Am Wettbewerb beteiligten sich 136 Städte und Gemeinden. Preisträger wurden die Stadt Esslingen, die Region Nürnberg/Fürth sowie die Freie Hansestadt Bremen. Der Förderzeitraum von 1999 bis 2002 wurde durch das BMWA um ein weiteres Jahr bis Ende 2003 verlängert. Ziel aller Preisträgerstädte ist es, zwischen der Verwaltung auf der einen Seite und Bürgern sowie ansässigen Wirtschaftsunternehmen und freiberuflich Tätigen auf der anderen Seite rechtsverbindliche Dienstleistungen und Transaktionen über elektronische Kanäle abwickeln zu können. Der generelle Fokus liegt hierbei auf der Vereinfachung der Verwaltungsabläufe und damit der Verbesserung von Serviceleistungen durch die Verwaltung. Datenschutzgerechtes eGovernment 115 Beispielhafte Lösungen für einzelne eGovernment-Anwendungen
7.3.1 Umsetzung von MEDIA@Komm in Esslingen
Ziel des MEDIA@Komm-Projektes in Esslingen ist es, die virtuelle Stadt mit elektronischem Rathaus und virtuellem Marktplatz modellhaft zu erforschen und zu entwickeln. Im Mittelpunkt steht hierbei das Ziel, rechtsverbindliche Transaktionen im Internet unter Einbindung der elektronischen Signatur möglich zu machen. Dabei setzt man auf Synergien: MediaKomm Esslingen ist ein Verbundprojekt und vereinigt Partner aus Kommunen, der Privatwirtschaft und Forschungsinstitutionen.

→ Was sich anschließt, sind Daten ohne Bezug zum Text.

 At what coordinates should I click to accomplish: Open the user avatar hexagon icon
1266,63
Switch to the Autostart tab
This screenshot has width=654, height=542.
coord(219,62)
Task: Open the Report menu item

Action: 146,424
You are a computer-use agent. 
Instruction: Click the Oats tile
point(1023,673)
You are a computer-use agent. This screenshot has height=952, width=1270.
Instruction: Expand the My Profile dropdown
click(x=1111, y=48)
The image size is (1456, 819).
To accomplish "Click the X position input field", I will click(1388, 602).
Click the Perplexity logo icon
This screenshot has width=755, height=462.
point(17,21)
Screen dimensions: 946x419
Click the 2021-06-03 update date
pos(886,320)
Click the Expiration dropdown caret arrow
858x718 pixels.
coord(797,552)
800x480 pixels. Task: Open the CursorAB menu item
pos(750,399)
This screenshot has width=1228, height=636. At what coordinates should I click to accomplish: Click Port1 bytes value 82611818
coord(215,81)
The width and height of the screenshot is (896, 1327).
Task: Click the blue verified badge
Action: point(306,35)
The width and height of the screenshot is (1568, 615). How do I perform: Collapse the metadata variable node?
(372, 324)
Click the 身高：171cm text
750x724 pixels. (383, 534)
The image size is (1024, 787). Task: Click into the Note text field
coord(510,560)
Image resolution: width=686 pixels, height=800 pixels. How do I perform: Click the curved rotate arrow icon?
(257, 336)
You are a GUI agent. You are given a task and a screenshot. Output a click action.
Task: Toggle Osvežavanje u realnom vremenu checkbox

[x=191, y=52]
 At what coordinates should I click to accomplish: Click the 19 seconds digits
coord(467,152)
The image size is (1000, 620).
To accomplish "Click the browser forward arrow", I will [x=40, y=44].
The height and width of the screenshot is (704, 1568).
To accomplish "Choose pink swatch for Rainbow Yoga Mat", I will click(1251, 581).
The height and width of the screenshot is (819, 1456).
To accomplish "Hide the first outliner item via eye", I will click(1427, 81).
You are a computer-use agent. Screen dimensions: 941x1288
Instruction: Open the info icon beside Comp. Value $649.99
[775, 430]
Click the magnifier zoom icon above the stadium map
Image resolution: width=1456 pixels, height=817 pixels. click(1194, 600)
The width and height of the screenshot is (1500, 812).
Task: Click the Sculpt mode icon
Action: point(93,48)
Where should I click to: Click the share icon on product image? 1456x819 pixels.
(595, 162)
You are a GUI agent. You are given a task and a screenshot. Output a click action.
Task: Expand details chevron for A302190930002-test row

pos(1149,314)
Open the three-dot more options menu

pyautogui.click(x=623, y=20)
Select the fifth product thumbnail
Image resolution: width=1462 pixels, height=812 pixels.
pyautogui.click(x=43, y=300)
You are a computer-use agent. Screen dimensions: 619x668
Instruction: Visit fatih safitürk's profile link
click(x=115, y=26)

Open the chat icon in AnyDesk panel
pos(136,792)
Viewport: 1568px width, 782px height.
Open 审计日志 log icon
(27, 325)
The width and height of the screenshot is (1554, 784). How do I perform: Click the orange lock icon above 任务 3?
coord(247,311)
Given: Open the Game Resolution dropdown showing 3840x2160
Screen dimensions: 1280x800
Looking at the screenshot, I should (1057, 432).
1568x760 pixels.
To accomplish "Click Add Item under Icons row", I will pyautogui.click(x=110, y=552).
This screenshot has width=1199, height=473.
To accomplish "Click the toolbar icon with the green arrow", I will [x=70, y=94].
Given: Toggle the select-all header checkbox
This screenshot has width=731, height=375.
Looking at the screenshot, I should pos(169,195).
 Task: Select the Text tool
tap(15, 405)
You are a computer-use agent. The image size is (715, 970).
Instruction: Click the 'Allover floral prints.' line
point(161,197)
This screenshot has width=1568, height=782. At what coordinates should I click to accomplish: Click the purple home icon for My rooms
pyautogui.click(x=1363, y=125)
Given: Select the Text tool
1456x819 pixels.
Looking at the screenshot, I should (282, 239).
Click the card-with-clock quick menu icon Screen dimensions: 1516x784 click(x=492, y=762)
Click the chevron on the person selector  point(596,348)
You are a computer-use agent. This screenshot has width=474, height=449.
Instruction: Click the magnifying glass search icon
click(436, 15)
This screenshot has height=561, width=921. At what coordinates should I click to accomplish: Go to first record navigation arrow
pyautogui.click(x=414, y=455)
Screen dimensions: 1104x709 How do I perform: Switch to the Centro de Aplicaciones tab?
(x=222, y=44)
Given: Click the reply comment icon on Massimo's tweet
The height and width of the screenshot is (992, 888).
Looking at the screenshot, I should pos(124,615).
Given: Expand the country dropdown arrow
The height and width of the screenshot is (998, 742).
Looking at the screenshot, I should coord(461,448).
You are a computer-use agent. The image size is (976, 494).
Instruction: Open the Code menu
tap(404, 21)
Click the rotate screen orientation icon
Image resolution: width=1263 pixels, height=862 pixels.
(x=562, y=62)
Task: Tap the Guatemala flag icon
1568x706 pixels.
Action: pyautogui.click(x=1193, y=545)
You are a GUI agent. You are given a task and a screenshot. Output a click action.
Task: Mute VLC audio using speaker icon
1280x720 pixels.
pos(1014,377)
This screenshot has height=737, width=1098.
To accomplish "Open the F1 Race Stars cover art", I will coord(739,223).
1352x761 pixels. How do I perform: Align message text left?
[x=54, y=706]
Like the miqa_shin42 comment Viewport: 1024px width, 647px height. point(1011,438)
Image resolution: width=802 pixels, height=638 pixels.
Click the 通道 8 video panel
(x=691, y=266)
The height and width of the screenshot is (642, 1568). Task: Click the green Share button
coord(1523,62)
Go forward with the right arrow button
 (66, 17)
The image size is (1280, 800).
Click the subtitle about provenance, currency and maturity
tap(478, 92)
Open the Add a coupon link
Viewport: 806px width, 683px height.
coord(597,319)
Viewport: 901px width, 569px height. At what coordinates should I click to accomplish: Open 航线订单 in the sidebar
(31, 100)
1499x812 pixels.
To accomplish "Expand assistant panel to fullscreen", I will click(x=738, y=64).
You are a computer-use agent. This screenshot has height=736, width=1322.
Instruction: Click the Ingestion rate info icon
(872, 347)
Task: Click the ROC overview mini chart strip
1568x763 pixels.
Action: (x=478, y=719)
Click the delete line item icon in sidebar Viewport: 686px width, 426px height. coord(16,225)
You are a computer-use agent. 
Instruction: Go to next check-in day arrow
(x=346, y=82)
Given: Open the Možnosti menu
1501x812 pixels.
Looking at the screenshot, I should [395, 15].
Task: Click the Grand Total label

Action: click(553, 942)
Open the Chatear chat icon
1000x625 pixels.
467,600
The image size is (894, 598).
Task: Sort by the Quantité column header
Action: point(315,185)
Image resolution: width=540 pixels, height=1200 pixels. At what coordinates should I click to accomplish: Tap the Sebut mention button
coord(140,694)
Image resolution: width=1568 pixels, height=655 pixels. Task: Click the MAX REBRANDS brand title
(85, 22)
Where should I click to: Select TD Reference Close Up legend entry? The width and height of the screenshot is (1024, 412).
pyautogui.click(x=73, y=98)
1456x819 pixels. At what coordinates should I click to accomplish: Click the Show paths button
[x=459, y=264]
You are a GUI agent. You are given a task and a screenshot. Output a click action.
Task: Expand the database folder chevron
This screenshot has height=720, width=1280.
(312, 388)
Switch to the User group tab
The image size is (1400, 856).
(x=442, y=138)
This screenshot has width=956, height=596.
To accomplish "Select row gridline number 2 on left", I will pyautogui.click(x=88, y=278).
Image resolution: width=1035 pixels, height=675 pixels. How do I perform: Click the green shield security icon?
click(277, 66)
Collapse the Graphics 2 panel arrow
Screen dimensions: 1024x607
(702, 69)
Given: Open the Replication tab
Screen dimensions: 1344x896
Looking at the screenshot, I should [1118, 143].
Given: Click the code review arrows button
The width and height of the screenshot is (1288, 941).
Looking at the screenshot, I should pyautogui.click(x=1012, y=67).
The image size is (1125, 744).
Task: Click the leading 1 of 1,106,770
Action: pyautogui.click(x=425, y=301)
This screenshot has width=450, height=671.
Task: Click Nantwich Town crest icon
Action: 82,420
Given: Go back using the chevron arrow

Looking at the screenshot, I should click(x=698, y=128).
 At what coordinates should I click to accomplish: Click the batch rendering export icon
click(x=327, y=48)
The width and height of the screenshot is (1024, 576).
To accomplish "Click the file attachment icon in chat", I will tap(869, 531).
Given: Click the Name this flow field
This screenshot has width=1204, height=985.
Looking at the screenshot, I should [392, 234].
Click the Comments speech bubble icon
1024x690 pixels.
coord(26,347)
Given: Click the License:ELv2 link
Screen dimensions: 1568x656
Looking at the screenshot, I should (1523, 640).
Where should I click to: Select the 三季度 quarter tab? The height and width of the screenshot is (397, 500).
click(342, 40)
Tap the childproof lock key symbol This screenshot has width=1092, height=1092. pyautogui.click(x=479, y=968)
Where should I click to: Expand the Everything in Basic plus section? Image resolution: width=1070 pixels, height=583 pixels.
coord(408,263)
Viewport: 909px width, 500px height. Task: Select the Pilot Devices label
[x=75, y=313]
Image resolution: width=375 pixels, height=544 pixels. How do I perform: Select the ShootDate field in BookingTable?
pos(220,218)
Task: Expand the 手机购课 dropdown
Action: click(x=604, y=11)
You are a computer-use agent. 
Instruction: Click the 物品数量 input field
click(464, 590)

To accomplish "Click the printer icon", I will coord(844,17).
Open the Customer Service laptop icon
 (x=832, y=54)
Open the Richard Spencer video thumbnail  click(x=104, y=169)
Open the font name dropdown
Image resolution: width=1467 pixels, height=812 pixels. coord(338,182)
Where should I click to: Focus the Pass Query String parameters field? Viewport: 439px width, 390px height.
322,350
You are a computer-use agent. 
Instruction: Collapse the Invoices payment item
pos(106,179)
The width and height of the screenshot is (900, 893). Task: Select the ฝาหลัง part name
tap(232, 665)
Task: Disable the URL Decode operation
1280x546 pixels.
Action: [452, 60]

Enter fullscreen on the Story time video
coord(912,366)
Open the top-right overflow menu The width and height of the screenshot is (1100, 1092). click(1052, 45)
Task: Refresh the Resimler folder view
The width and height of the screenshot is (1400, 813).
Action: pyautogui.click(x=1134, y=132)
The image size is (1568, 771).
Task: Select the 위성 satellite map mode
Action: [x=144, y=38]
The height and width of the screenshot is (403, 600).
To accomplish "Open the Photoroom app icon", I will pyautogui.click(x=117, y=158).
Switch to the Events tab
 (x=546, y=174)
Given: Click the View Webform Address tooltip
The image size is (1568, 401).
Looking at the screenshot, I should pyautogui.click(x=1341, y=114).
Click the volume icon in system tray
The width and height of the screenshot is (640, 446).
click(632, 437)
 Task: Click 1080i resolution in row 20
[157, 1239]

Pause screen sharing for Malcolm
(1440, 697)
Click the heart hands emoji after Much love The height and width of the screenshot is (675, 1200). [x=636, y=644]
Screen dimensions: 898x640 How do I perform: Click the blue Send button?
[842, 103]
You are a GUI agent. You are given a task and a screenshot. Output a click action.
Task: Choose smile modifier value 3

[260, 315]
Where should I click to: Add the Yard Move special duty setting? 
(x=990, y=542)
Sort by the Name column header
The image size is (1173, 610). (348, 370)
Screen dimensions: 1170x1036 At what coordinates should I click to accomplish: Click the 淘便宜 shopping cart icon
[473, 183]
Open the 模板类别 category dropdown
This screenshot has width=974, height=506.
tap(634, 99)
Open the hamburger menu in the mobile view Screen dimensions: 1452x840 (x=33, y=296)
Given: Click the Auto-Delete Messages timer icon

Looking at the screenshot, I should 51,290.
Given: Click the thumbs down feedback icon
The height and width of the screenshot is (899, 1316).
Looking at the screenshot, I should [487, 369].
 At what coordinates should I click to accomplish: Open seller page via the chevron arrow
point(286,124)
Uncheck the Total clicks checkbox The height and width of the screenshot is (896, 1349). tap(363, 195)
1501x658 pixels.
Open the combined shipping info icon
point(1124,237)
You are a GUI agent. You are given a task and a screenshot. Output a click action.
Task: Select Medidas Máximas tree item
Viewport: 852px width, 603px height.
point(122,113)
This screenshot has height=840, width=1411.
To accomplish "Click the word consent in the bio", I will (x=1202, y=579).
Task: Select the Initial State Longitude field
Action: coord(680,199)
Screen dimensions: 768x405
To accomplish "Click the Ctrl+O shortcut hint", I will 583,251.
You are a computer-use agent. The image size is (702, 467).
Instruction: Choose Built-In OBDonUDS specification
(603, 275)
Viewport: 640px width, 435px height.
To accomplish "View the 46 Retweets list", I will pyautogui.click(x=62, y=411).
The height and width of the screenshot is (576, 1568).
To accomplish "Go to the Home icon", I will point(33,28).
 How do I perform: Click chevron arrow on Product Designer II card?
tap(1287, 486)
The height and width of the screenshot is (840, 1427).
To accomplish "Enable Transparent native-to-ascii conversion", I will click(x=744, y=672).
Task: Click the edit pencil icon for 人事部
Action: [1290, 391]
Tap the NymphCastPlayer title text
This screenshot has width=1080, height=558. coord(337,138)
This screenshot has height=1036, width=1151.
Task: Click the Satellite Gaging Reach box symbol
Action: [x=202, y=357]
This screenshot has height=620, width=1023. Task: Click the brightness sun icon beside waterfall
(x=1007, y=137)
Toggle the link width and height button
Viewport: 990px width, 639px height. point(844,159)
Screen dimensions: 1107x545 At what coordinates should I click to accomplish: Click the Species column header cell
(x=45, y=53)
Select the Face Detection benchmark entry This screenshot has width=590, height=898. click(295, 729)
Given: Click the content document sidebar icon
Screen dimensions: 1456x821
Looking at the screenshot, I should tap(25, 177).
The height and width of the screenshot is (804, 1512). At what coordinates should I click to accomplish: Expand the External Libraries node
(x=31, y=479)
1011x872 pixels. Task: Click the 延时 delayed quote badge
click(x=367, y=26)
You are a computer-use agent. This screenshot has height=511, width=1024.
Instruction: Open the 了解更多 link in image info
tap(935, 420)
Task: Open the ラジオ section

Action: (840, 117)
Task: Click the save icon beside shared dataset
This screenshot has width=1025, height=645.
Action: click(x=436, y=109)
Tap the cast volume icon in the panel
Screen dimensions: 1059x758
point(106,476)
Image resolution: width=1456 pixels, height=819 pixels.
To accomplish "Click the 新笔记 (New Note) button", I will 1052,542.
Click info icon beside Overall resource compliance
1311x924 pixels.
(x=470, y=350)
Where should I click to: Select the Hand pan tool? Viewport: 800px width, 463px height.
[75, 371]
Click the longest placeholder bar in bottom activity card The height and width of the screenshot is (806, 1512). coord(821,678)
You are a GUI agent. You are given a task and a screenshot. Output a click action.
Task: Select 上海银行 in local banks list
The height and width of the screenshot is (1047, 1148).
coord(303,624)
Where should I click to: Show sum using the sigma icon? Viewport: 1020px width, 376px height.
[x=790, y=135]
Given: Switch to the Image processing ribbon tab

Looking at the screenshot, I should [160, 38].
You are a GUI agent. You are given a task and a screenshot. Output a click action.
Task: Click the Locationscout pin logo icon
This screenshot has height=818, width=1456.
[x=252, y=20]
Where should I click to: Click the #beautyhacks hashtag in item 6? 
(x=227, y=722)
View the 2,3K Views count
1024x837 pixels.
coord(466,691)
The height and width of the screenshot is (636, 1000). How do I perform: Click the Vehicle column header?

Technische Lösung der rechtlichen Anforderungen
Basis
aller Anwendungen des MEDIA@Komm-Projekts in Esslingen bildet das Modul
AllSign. AllSign" steht hierbei für "Alle Signieren
Alles. Es bietet ein intelligentes Formular-Management-System, mit dem
Dokumente und Formulare mit elektronischer Signatur unterzeichnet und die
Nutzdaten in Fachapplikationen weitergereicht werden können. Die für
den jeweiligen Behördengang erforderlichen Daten werden mittels eines
Dialog-Managers bei den Bürgern abgefragt. Mit diesem
Out-of-the-Box-Produkt können heute bereits 20 Verwaltungsdienste mit
Signatur online abgewickelt werden. AllSign ist die Lösung zur
elektronischen Signierung aller Dateiformate, z.B. auch von PDF-Dokumenten. Die
Anwenderdaten werden mit Hilfe einer benutzerorientierten und
anwenderfreundlichen Dialogbox visualisiert eingegeben. Anschließend
werden die Daten im digitalen Workflow weiterverarbeitet, d.h. die Daten werden
auf dem Server in ein PDF-Formular und in eine XML-Datei übertragen.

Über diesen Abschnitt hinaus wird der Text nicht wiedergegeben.